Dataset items
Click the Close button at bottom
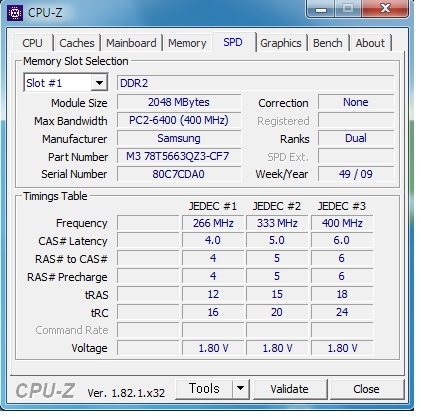The image size is (421, 417). pyautogui.click(x=366, y=389)
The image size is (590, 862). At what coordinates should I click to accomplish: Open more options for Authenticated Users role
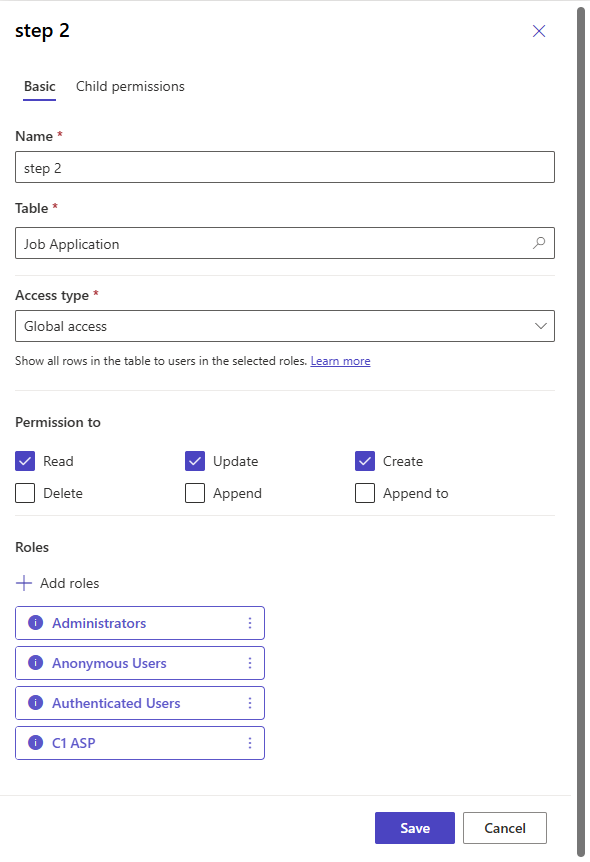click(249, 702)
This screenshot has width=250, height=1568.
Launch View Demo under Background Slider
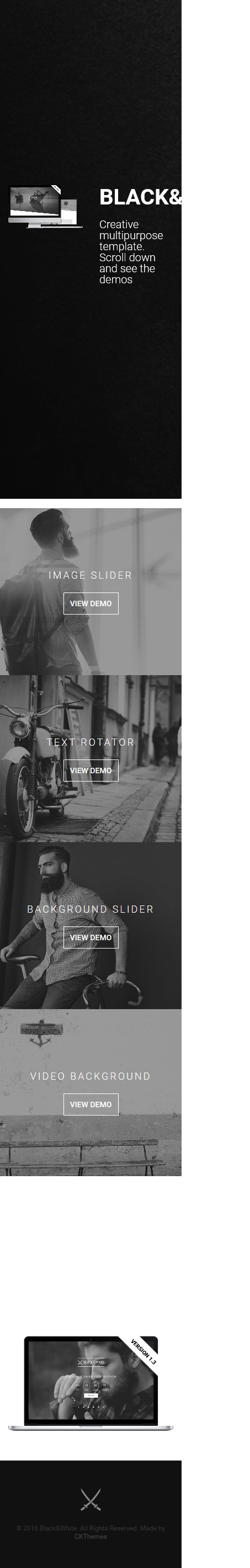tap(91, 937)
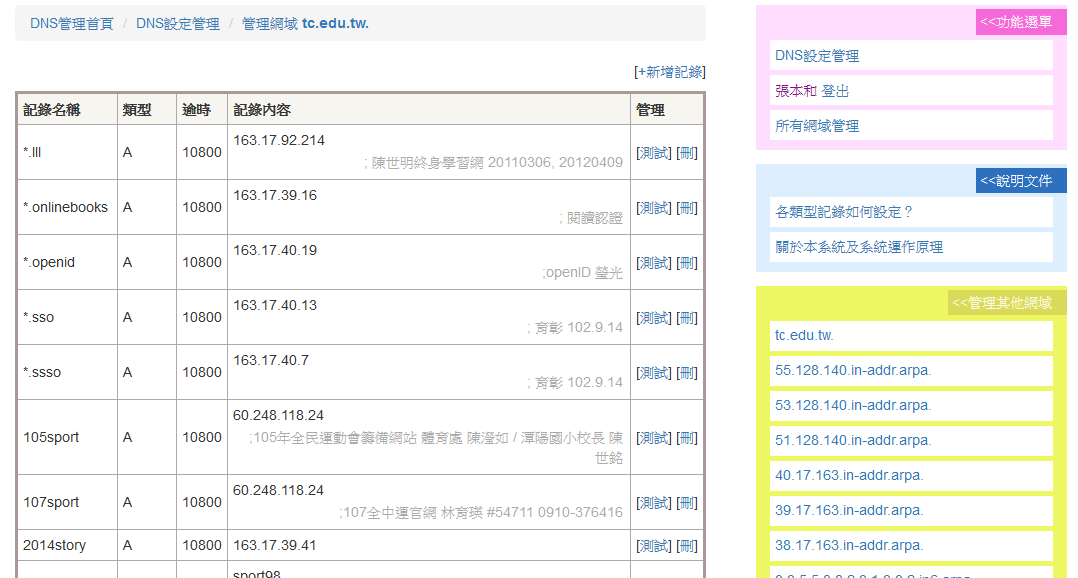Open DNS管理首頁 in the breadcrumb
This screenshot has height=578, width=1078.
pyautogui.click(x=72, y=23)
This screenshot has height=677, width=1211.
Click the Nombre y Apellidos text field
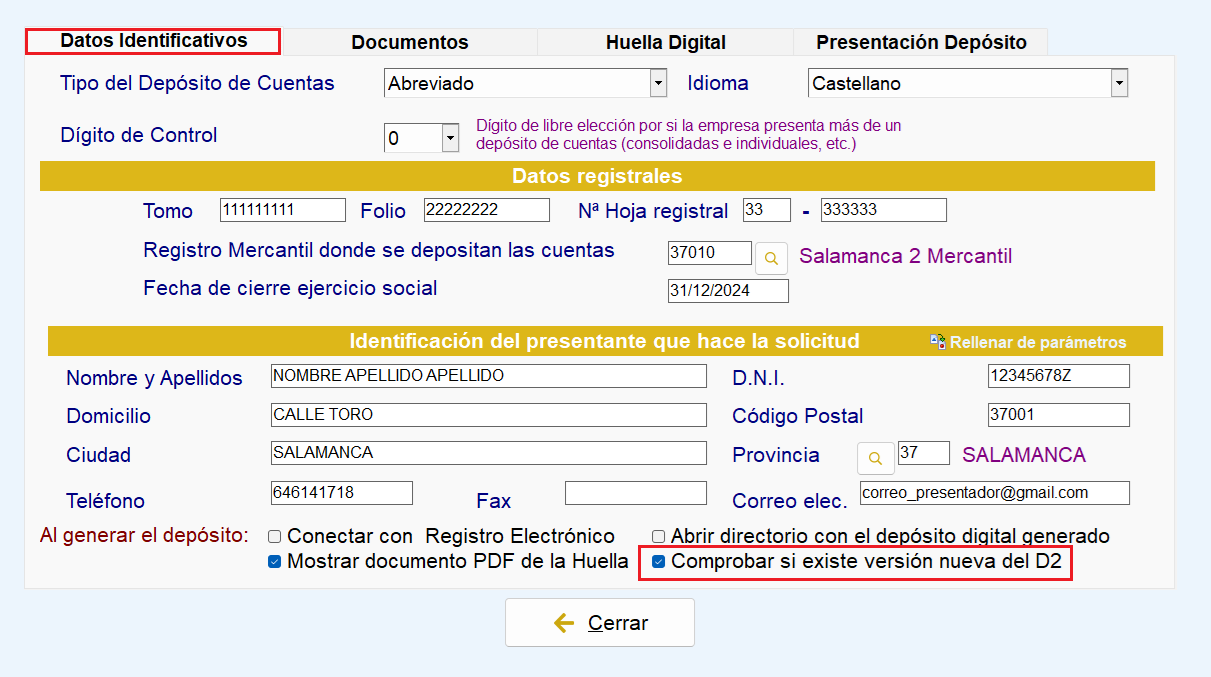point(488,376)
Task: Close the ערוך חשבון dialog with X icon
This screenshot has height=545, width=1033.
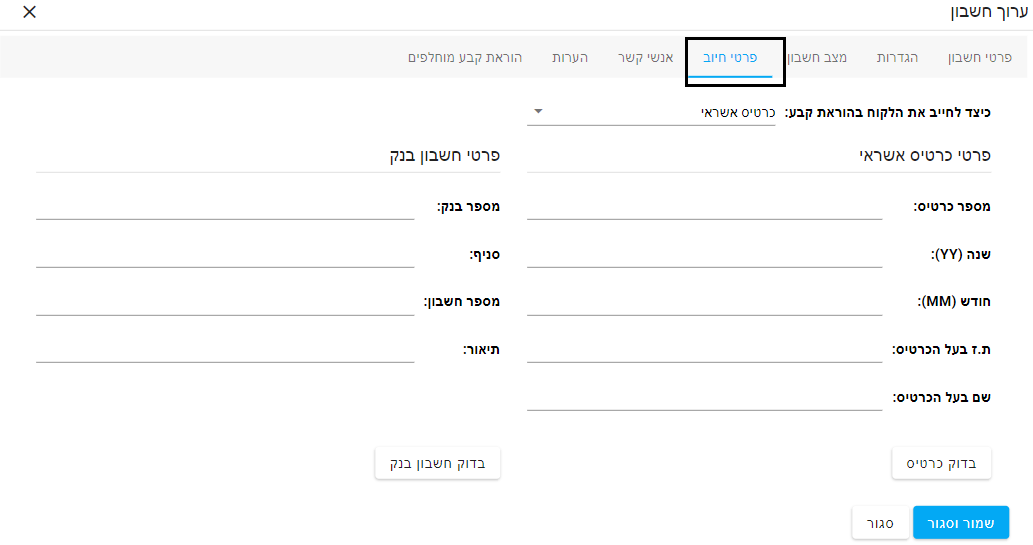Action: click(x=29, y=12)
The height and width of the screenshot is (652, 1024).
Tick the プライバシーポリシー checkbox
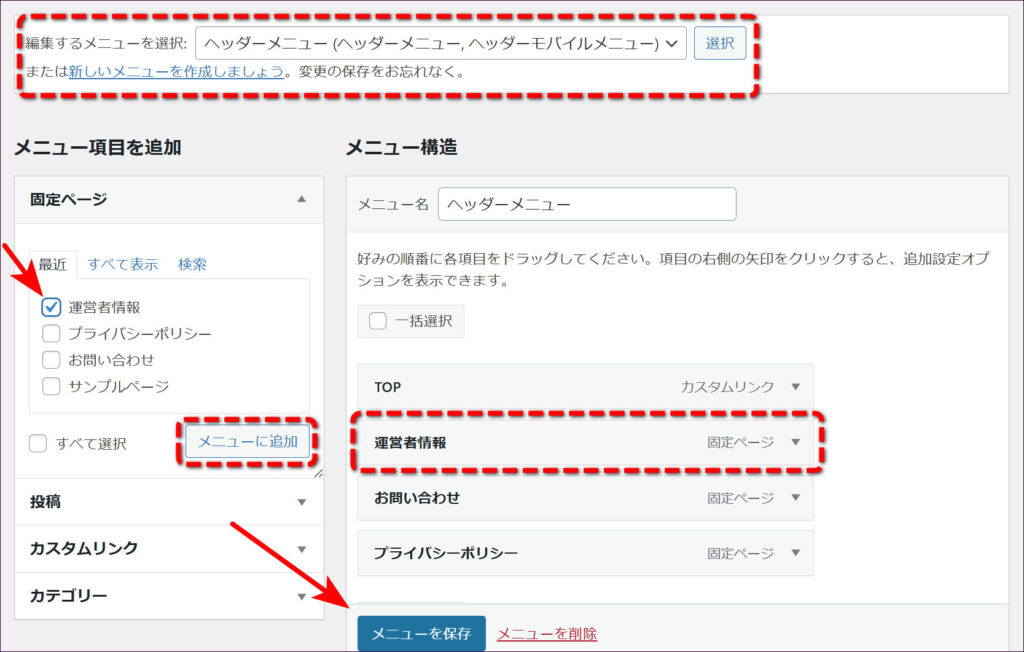coord(52,333)
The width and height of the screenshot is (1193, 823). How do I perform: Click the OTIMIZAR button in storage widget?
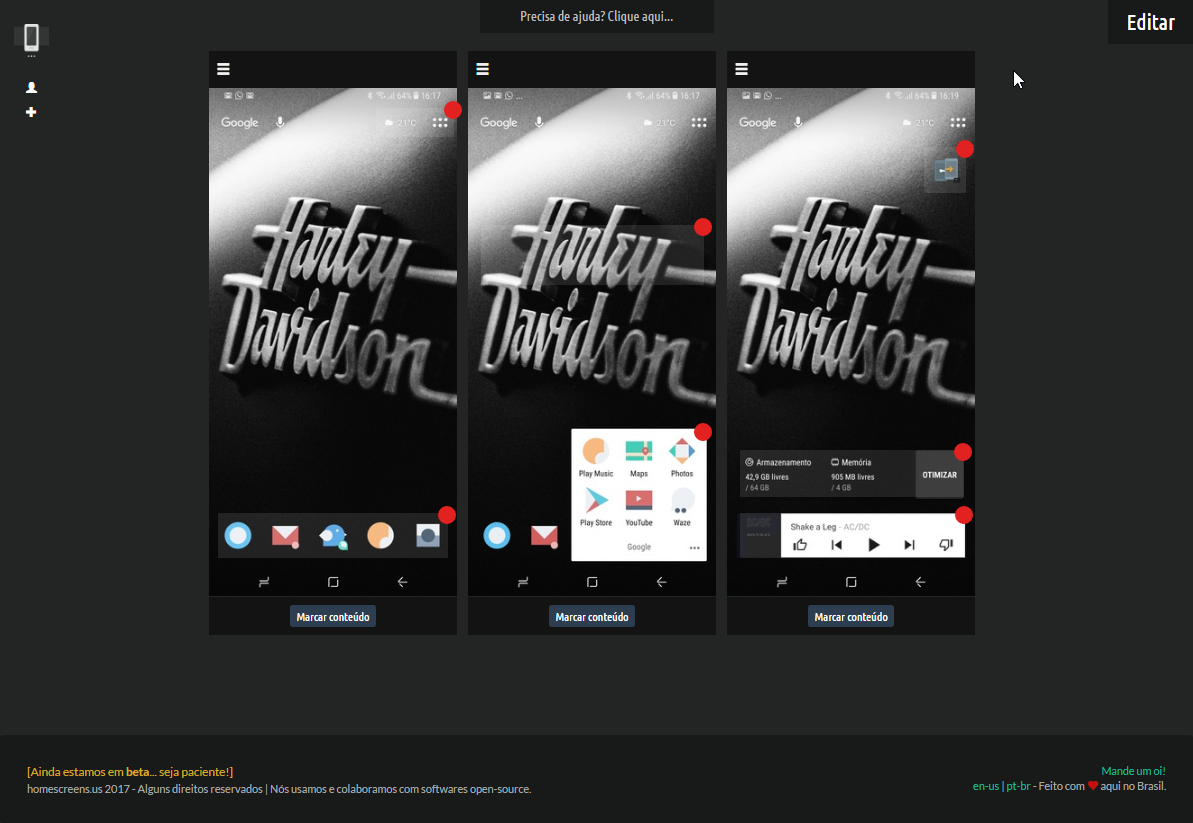click(x=939, y=474)
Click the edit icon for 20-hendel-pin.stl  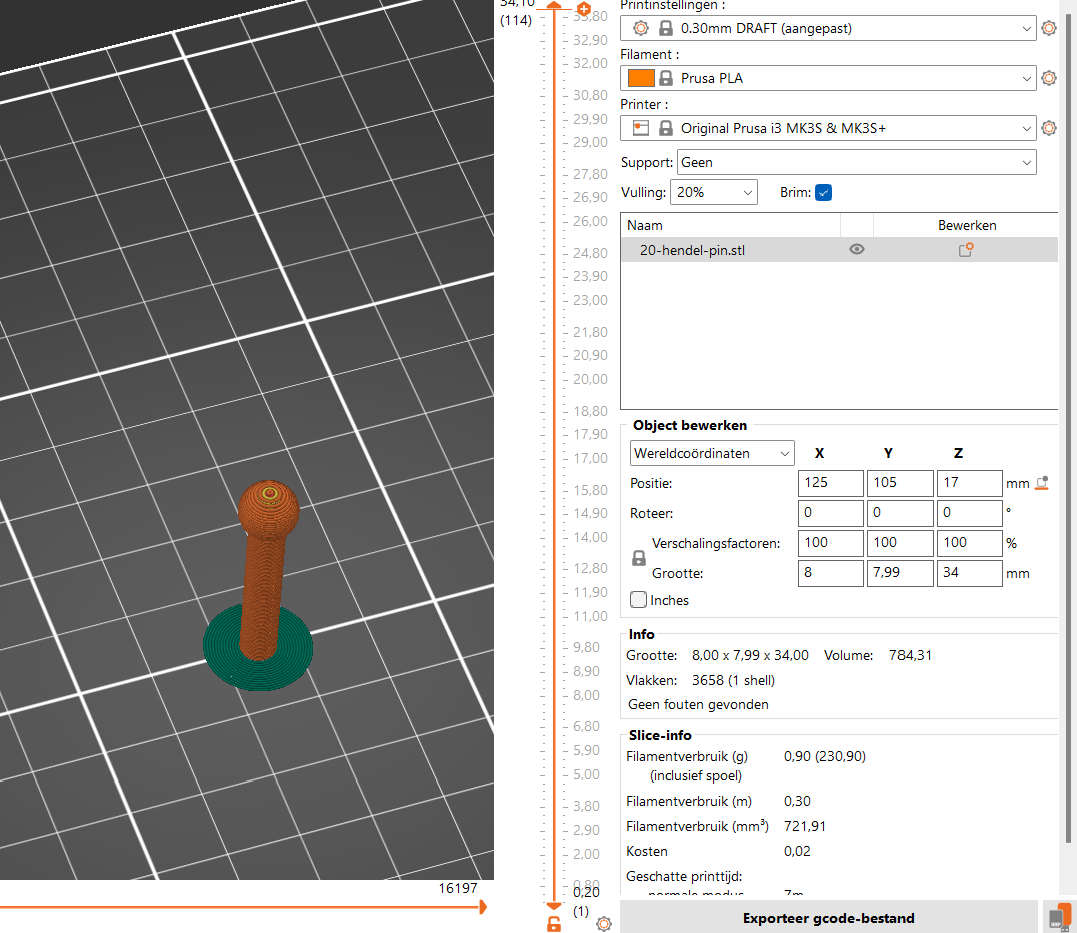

__ACTIVITY__. Exact copy, pictures omitted: every line from the one holding "Tick the プライバシーポリシー checkbox" through the last line of the data above, and nothing else.

__ANSWER TO THIS PROBLEM__.
Tick the プライバシーポリシー checkbox
coord(52,333)
The width and height of the screenshot is (1193, 823). How do I perform: Click the OTIMIZAR button in storage widget?
click(x=939, y=474)
Click the edit icon for 20-hendel-pin.stl  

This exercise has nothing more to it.